Sunday, May 28, 2023

Cemetery Visit 2023

For as long as I can remember, my parents would visit the cemeteries of loved ones before Memorial Day. It was called Decoration Day when I was young. They would make an occasion out of it and take my grandparents or other family members. It was a big deal to get flowers for the cemeteries. My parents would always take a rake and do some landscaping. My mom's parents and grandparents are buried in a country cemetery in City Point, Wisconsin. Every year they would pull weeds (probably spray them with Round-up before we knew how bad that stuff was) and bring in a fresh load of white rock. It was tradition. Now they are gone, and I feel I should keep up that tradition. I don't go all out like they did, but twice a year I visit the graves of my ancestors. My parents are now buried along with my dad's parents and other family members in the Neillsville, Wisconsin cemetery. Although Memorial Day is meant for those who died in the armed service, I continue the tradition of Decoration Day, which it was called until 1967.  

This year I had intended to use "real" flowers, but soon realized that I live too far away to keep them watered. A two hour drive is pretty far to drive to water plants when watering my own plants gets to be a hassle after awhile! As much as I don't like silk flowers, that is what I use.  

My husband and I always took a day to do this, but now my daughters take me. Last week we went to the Neillsville cemetery first. It was a gorgeous day. We did a little maintenance, but mostly we put out the flowers and reminisced. It is interesting with every trip I notice a connection to friends and family I hadn't noticed before.
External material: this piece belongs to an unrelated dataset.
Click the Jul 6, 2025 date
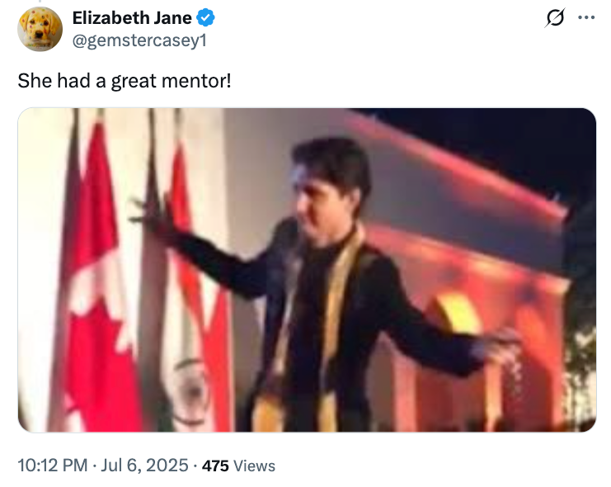Screen dimensions: 611x487 pyautogui.click(x=144, y=466)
Next stop was a little drive around Neillsville and a sandwich at Hardee's. I hadn't been to a Hardee's restaurant for years. Then we drove to City Point.  

I love this cemetery. It is a quiet old cemetery in Jackson County Wisconsin. It has been cleaned up and is now being maintained better than it was. I miss some of the old bushes and trees but understand why it needed to be spruced up. I don't bring in stone and do the job my parents did, but every year I try to do something. I planted irises a couple years ago and I was so pleased to see they were blooming. 

I will bring more next time because they are such a low maintenance flower. I was warned not to plant hostas but I did. I was told the deer would have them eaten before I left the driveway. I guess they did because not one hosta survived. I planted lilacs and they were gone too.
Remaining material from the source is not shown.